John Moe (born July 10, 1968) is an American writer and radio personality.

Early life
Moe grew up in Federal Way, Washington and graduated from Whitman College.

Career
Moe was originally hired at KUOW in 2001 as a staff writer for Rewind, a national news and satire show hosted by Weekend Americas Bill Radke. He was the host and producer of The Works, a weekly interview program from Seattle public radio station KUOW which focused on business and technology. Moe also hosted The Power of Voice, a weekly listener call-in show on local and national issues. He had been working for two and a half years as a feature reporter and occasional host when he became the senior staff reporter and sometimes host with Weekend America.

Previously, Moe was a freelance reporter and later a senior reporter at American Public Media radio program Weekend America. On August 16, 2008 he became host to replace show founder Bill Radke and Radke's co-host Desiree Cooper, who became a senior correspondent for Weekend America. Moe developed and wrote the weekly segment "A Little Bit of Weather Everywhere", presenting unique events happening around the country, and the weather for the day at these events. Prior to joining Weekend America full-time as a senior writer in 2007, he worked for NPR affiliate station KUOW-FM in Seattle, Washington where he hosted and produced The Works, a weekly program dedicated to business and technology.

He became the host of American Public Media's Future Tense on May 3, 2010. On Monday, September 20, 2010, Future Tense changed its name to Marketplace Tech Report as it became part of the Marketplace portfolio of programs. On September 10, 2012, Moe left Marketplace Tech Report to devote his full-time attention to hosting the radio variety show Wits. Wits was a stage and radio show performed in the Fitzgerald Theater. It began in 2010, and a podcast was created in 2012. The show consists of interviews, comedic sketches, musical performances, and a game show between the two guests, who have included George Takei, Maria Bamford, David Cross, and Neil Gaiman.

Writing

Moe is the author of Dear Luke, We Need To Talk, Darth: and Other Pop Culture Correspondences, published in June 2014. The book is a compilation of fictitious letters, notes, and messages based around familiar songs, movies, TV shows, and sporting events. He is also the author of Conservatize Me: How I Tried to Become a Righty with the Help of Richard Nixon, Sean Hannity, Toby Keith, and Beef Jerky, published in October 2006. The book chronicles Moe's attempt to become a conservative.
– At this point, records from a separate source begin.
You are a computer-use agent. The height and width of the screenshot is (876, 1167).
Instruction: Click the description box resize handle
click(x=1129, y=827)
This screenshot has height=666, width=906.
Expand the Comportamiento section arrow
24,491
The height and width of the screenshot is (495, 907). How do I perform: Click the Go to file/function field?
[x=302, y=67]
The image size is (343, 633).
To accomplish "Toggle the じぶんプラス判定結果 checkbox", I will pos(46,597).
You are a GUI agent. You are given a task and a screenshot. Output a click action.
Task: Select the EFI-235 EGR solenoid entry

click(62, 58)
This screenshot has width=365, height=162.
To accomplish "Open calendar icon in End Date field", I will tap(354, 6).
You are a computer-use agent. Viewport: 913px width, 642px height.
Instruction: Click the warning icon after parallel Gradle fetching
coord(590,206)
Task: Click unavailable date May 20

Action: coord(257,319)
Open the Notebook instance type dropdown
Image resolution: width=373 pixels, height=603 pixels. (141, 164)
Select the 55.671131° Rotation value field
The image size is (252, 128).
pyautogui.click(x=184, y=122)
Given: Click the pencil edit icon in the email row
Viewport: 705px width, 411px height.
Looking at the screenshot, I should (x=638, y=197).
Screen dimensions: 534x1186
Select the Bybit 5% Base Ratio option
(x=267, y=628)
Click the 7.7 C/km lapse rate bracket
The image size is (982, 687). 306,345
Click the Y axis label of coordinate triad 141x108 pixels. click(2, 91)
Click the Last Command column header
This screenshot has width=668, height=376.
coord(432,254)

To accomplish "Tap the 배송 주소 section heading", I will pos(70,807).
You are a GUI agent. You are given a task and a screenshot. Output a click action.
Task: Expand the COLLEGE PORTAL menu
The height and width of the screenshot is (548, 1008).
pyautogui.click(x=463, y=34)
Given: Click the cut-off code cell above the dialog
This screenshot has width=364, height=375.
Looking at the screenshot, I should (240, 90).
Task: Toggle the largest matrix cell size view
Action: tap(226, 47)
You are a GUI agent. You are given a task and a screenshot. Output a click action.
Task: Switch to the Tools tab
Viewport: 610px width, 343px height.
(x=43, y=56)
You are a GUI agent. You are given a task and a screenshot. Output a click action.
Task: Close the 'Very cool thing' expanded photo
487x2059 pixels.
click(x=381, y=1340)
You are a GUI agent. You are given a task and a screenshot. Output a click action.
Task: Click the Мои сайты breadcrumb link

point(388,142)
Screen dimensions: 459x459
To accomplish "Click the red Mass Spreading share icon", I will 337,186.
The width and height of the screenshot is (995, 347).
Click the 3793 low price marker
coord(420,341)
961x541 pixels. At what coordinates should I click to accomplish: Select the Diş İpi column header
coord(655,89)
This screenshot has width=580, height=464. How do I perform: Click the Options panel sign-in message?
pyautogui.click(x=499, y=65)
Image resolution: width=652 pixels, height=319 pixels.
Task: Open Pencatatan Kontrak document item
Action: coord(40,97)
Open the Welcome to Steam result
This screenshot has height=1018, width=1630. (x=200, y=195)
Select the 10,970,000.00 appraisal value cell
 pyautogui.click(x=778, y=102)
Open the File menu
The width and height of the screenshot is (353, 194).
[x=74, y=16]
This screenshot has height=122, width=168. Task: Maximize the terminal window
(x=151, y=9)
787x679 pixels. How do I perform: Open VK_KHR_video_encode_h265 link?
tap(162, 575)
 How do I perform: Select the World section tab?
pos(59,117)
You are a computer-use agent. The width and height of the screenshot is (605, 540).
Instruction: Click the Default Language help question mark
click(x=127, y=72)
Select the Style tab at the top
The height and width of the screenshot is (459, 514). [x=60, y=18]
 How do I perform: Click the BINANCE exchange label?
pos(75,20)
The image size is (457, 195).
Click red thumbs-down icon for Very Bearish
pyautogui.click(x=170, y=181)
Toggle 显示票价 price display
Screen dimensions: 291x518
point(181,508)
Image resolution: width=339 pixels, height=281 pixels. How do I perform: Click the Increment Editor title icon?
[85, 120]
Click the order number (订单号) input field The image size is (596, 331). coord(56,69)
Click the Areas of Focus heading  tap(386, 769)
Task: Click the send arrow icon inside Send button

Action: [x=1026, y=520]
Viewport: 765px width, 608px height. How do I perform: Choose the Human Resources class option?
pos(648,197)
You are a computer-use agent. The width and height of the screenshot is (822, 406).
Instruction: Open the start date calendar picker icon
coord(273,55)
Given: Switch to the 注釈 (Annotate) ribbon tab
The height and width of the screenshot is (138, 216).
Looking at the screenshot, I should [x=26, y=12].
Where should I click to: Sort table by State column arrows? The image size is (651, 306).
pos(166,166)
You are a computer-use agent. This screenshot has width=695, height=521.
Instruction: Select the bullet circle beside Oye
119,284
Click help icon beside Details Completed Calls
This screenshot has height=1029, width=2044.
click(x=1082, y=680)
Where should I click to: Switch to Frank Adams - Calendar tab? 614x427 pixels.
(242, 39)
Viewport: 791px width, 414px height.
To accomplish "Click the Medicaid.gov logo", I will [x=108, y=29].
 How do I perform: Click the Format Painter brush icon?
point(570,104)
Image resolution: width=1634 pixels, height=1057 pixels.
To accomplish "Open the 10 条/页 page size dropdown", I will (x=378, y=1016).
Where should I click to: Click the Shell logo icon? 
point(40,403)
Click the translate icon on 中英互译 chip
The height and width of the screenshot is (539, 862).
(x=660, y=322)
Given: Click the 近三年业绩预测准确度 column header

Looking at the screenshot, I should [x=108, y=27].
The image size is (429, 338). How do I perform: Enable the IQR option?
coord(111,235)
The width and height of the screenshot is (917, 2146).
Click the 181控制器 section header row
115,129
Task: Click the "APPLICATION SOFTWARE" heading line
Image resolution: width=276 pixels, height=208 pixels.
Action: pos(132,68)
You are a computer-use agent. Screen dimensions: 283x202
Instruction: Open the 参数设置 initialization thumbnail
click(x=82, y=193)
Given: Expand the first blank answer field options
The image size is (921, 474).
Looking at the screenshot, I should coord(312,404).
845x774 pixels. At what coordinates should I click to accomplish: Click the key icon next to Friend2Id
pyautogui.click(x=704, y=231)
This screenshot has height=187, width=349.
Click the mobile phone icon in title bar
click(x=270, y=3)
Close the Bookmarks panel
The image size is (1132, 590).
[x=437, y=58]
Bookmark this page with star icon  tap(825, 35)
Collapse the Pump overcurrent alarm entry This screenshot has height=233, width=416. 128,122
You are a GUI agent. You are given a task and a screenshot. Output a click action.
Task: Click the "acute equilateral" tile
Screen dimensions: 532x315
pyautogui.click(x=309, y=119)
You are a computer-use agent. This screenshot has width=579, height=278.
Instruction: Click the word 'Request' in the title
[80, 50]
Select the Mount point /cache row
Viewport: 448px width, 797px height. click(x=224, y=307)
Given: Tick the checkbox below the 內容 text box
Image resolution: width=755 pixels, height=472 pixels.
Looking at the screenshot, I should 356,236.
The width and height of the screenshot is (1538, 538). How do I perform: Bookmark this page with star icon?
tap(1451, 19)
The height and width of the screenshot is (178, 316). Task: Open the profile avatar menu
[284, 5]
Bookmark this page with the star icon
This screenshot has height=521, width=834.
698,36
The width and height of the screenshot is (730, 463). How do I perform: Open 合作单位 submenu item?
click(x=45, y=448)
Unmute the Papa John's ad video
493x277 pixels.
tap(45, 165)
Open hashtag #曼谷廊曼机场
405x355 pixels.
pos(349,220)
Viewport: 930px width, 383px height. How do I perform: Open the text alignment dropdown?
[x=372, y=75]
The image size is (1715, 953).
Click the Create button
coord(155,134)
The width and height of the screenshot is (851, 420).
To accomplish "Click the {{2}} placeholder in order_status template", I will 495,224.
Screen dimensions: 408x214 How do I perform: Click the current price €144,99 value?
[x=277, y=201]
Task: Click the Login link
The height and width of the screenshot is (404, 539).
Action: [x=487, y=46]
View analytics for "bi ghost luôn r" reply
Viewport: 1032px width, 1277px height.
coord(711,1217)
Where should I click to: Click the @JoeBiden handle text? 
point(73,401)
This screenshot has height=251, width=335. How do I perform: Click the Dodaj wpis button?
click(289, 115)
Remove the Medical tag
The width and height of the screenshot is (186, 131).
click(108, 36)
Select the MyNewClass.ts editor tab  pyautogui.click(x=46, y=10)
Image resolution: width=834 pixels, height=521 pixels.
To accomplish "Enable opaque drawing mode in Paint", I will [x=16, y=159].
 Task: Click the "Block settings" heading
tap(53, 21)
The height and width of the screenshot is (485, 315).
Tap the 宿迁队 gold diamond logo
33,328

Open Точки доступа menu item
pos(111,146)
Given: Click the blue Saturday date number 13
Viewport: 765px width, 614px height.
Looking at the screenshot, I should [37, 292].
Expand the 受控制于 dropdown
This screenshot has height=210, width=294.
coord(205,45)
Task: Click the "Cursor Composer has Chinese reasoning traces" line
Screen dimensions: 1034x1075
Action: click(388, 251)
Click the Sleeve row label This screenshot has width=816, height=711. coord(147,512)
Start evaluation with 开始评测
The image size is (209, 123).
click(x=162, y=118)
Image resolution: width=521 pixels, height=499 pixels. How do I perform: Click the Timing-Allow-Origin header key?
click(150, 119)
The book contains several encounters with political experts, historians, and enthusiasts of all affiliations.

His work has appeared in the McSweeney's anthologies Created in Darkness by Troubled Americans, The McSweeney's Joke Book of Book Jokes, and Mountain Man Dance Moves.

He is also the author of Pop Song Correspondences, a feature on the McSweeney's website, which is now a recurring segment on the Wits radio show.

He previously worked at Amazon.com in an editorial capacity and at a staffing agency providing legal placement services.

Podcasts 
In June 2015, Moe along with rapper Open Mike Eagle launched Conversation Parade, a podcast in which the two discuss the Cartoon Network animated series Adventure Time. The podcast has featured guests like Jeremy Shada (the voice of Finn the Human), John DiMaggio (the voice of Jake the Dog), Hynden Walch (the voice of Princess Bubblegum), Adam Muto (the series' co-executive producer and showrunner), Kent Osborne (Adventure Times head writer), Niki Yang (the voice of BMO and Lady Rainicorn), Olivia Olson (the voice of Marceline), Jesse Moynihan (former storyboard artist), Jessica DiCicco (the voice of Flame Princess), Elizabeth Ito (one of the show's supervising directors), and alternative country musician Neko Case.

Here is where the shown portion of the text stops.